### WHAT IS NEEDED
Rewrite these lines with every "screenshot" changed to "screen capture" and everything else unchanged. Leave the pictures out.

### ITEMS
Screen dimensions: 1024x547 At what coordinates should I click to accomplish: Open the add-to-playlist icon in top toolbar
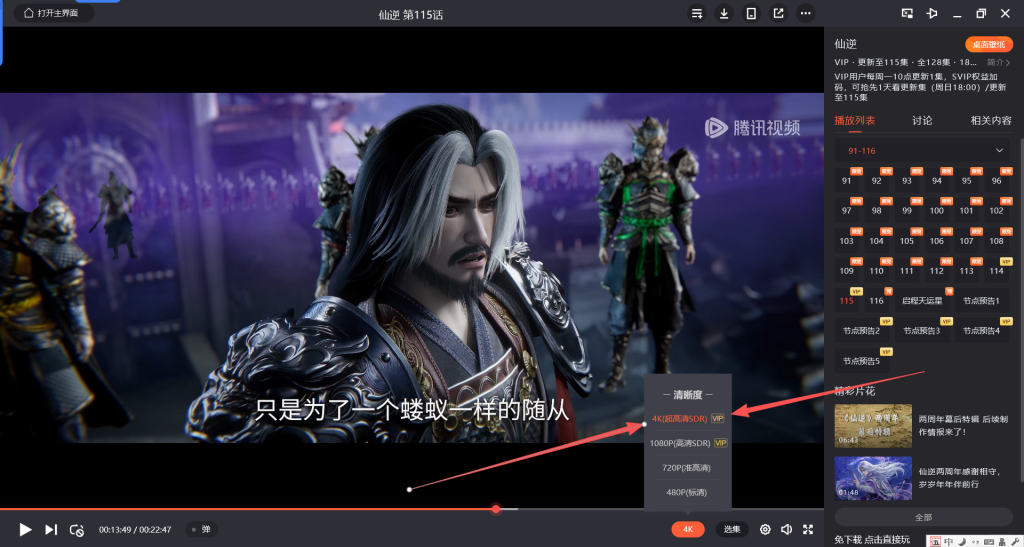tap(697, 13)
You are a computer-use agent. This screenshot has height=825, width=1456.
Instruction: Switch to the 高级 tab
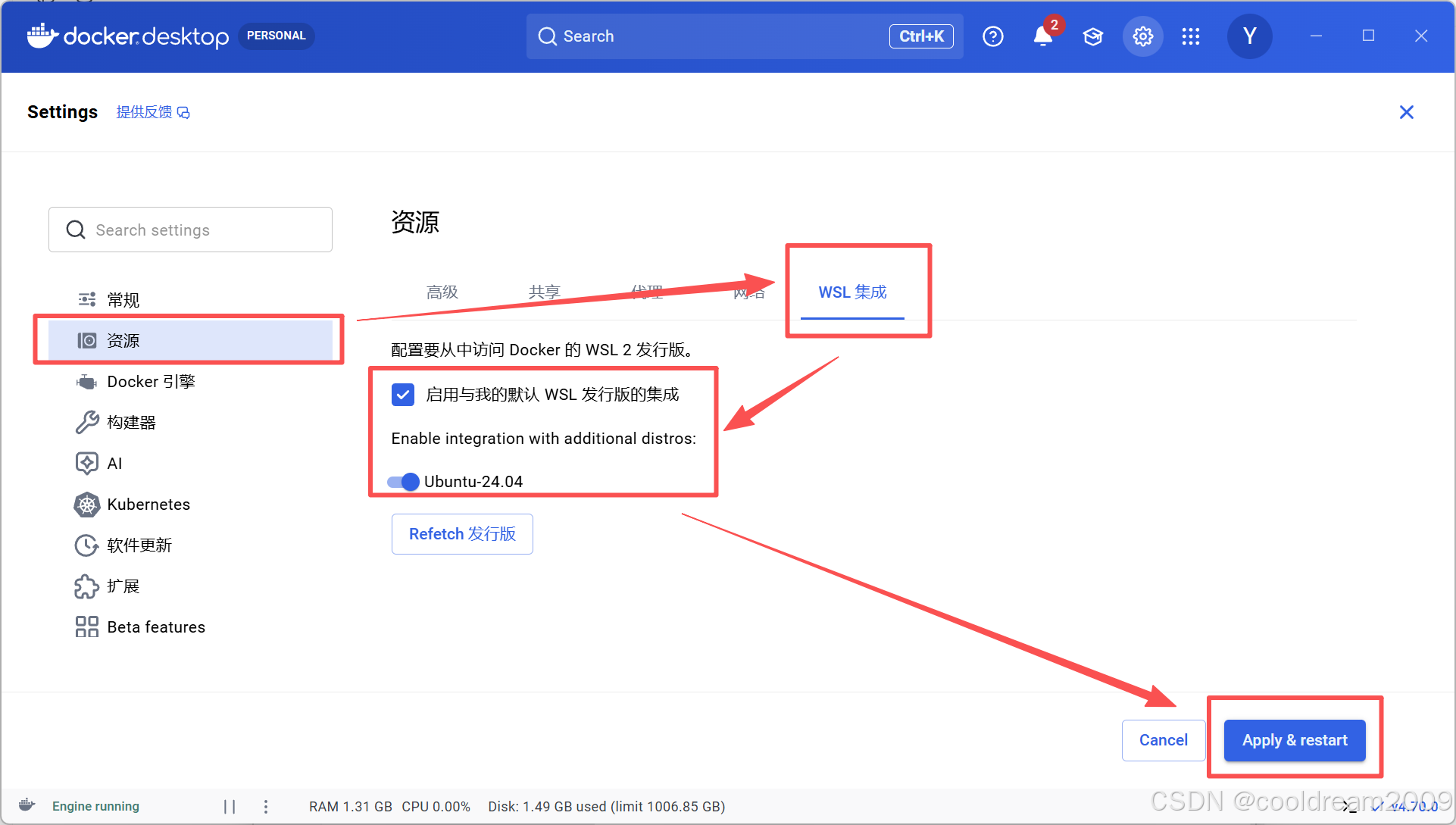point(442,292)
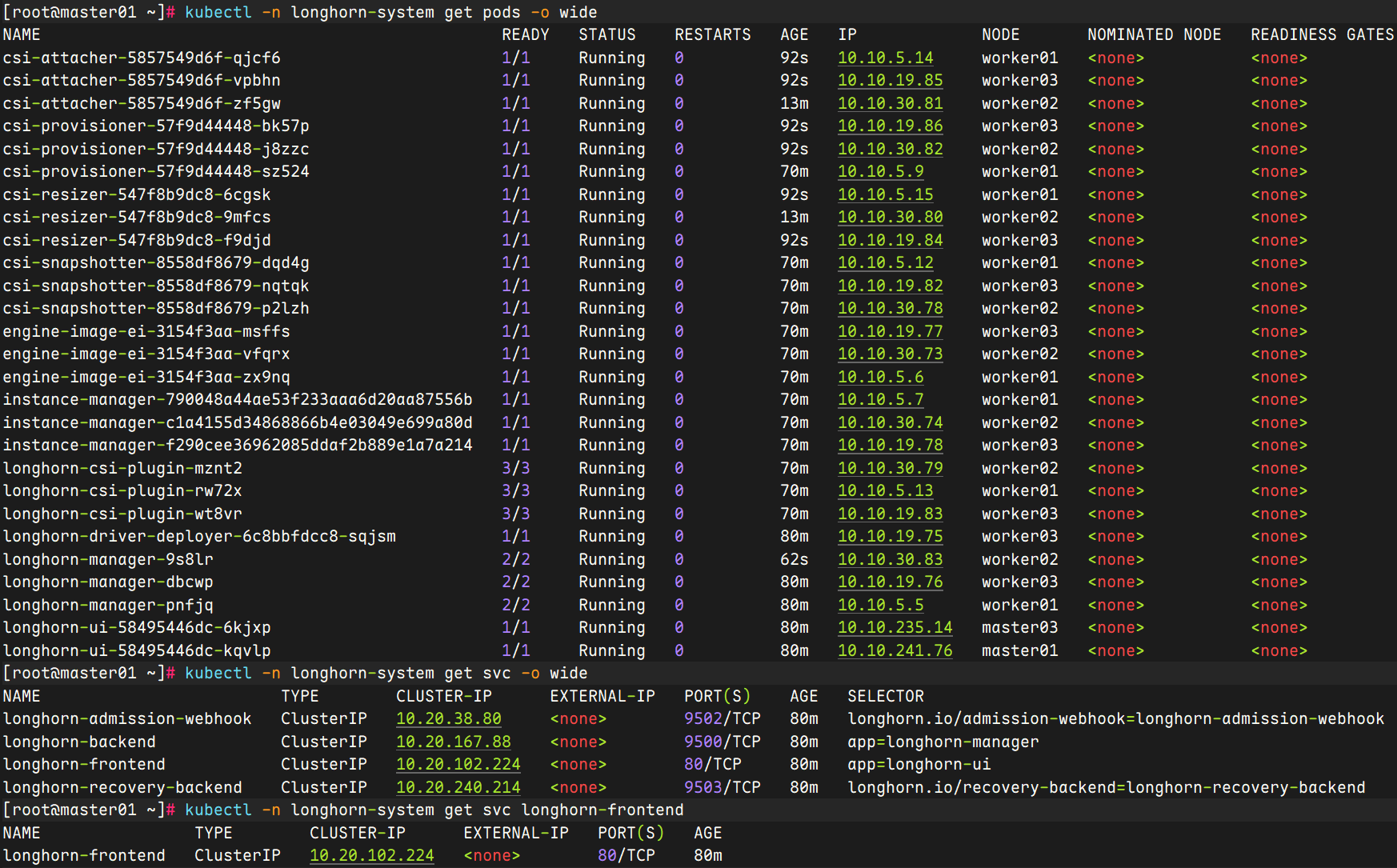Screen dimensions: 1397x868
Task: Select the 9500/TCP port entry
Action: tap(722, 742)
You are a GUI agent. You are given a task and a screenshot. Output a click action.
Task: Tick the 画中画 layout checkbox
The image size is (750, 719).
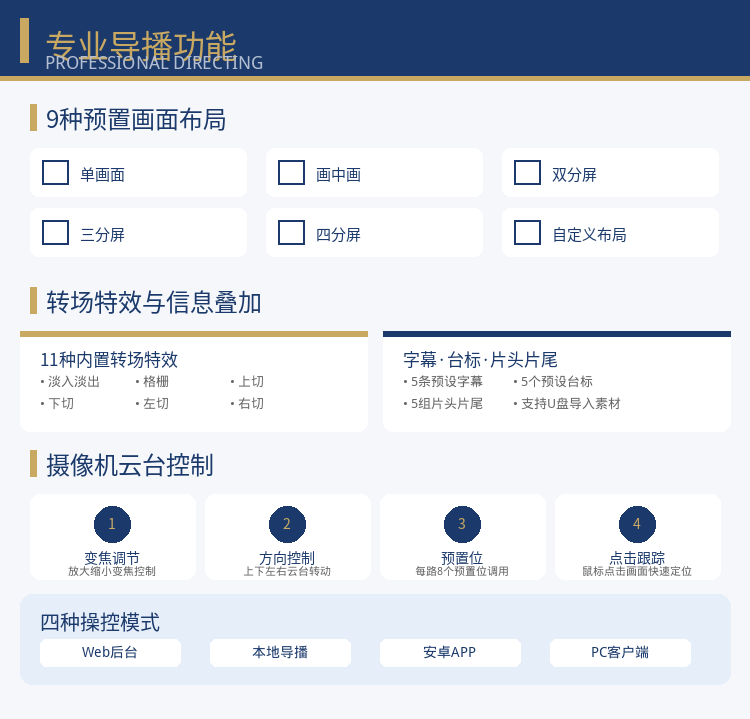point(291,172)
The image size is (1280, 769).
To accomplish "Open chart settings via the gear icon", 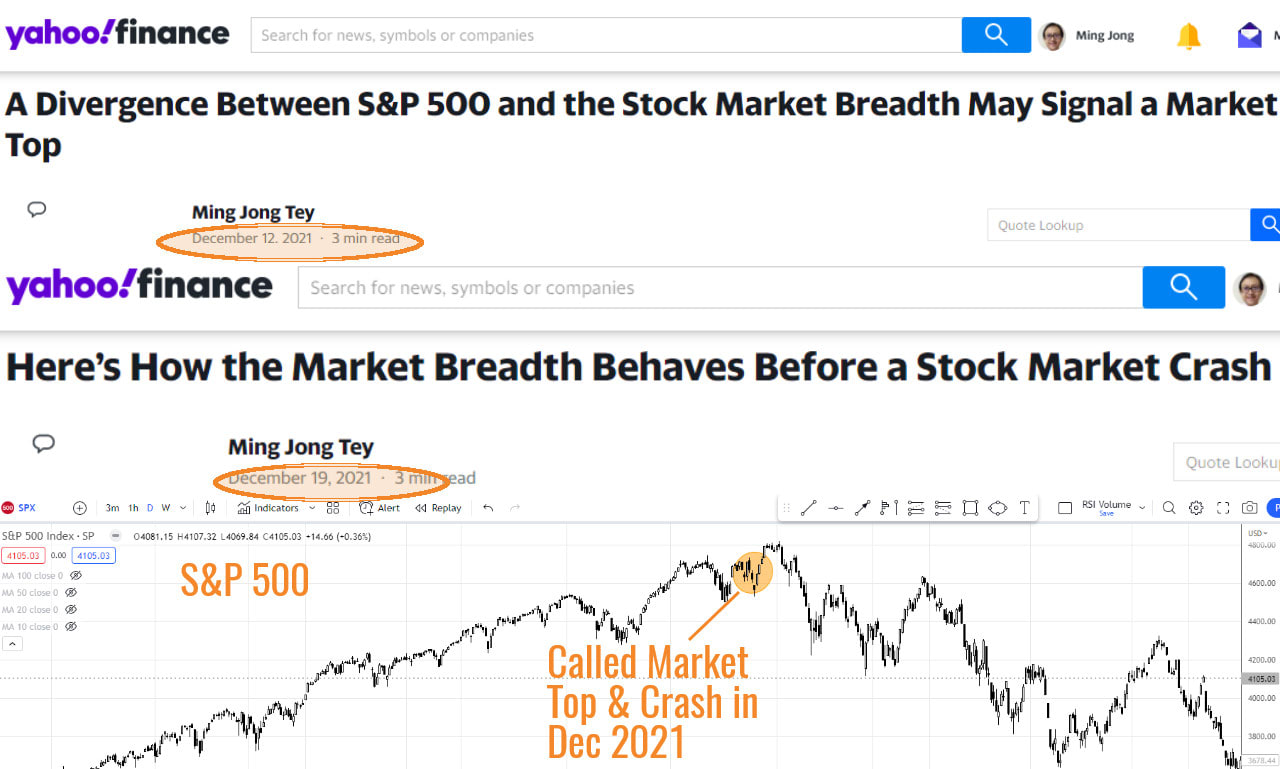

### RESULT BELOW
Screen dimensions: 1024x547 At what coordinates should I click to accomplish: Open the add-to-playlist icon in top toolbar
tap(697, 13)
You are a computer-use agent. This screen capture has height=825, width=1456.
Instruction: Switch to the 高级 tab
point(442,292)
Screen dimensions: 1397x868
Task: Select the 9500/TCP port entry
Action: tap(722, 742)
You are a GUI agent. You are given a task and a screen capture. Output a click action.
Task: Tick the 画中画 layout checkbox
The image size is (750, 719).
point(291,172)
The image size is (1280, 769).
To accomplish "Open chart settings via the gear icon", 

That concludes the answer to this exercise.